The great Italian marque has turned out a slick and economical luxury limo. It’s so good you could almost get suspicious…
Top speed: 190mph
0-62mph: 4.7 seconds
“This is the coolest job in the world,” laughs David Millar. He’s speaking about his role as the newly appointed cycling ambassador for Maserati, which is also the title sponsor of the Tour de Yorkshire, now in its second year. You might think there is little crossover between an expensive Italian sports car and a tough bike race over the moors, but the mutual benefits are great. Cycling is now a sport whichattracts wealthy people who see their bikes as essential lifestyle accessories rather than proletarian modes of transport. They fetishise their frames and fret over having the very the latest kit and the smartest technology. These consumers are brand-literate hedonists with deep pockets – no wonder car makers are falling over themselves to align themselves with cyclists.

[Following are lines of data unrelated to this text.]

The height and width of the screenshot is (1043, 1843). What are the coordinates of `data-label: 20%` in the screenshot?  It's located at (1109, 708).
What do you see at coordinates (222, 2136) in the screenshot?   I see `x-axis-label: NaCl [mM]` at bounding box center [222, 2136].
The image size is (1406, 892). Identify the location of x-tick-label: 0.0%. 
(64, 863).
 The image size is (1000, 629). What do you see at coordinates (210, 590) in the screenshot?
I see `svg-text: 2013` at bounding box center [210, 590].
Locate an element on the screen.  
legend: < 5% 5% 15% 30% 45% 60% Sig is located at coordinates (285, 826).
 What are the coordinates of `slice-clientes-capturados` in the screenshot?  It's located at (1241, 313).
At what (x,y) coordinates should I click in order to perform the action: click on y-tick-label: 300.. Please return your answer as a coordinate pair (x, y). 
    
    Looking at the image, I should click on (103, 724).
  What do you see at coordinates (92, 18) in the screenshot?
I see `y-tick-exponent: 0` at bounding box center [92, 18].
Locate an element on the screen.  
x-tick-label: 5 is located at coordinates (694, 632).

In many ways David Millar is the perfect fit for Maserati. Both are good looking, lightning quick and move with a classy swagger. Both are also going through a period of reinvention: Millar was a disgraced former pro racer who is now a TV pundit and vociferous anti-doping campaigner; Maserati was a builder of expensive, overwrought and fairly unreliable sports cars which is now… well, the change is truly remarkable.
The Quattroporte (“four door” – everything sounds sexier in Italian) is the closest you can reasonably get to driving a Ferrari with rear seats and a big boot. This latest, all-new model is now more than 5m long and far bigger than the outgoing one. This is part of Maserati’s bid to reposition itself as a luxury limo as opposed to a sports car with some space in the back. The brand is also keen to stress its affordability. For most of us Maserati equals money. But they are possibly cheaper than you might expect. Peter Denton, a keen cyclist himself, is the firm’s North European manager, and he says he wants people to think of Maseratis as “£70k propositions as opposed to £100k propositions”. Production is also planned to swell from 6,000 to 75,000 units a year by the end of 2018. That seems, frankly, incredible, but you’ve got to dream big in this game. And with more affordable, less elitist and cheaper-to-run cars, Maserati may well have a chance.
These claims are all relative, of course – the price is high for all but the seriously rich. But this fifth-gen model is the first Maserati ever to get a diesel engine – a 3-litre twin turbo V6 which will do 45.6 miles to the gallon. I drove the big beast up to Scarborough and back – more than 500 miles in a weekend – and averaged 42.3mpg, the closest real-world figure I think I have ever had. Maybe we should believe everything else Maserati is telling us.
The car, despite being bigger, is lighter than previously. It feels insanely powerful and exudes an aura of real potency. The gearbox is an 8-speed ZF auto which makes it slick and responsive. And it’s no slouch either – the car has a top speed of 190mph and a 0-62mph of 4.7 seconds. The only problem I can see is who is going to bother riding their bike after driving this?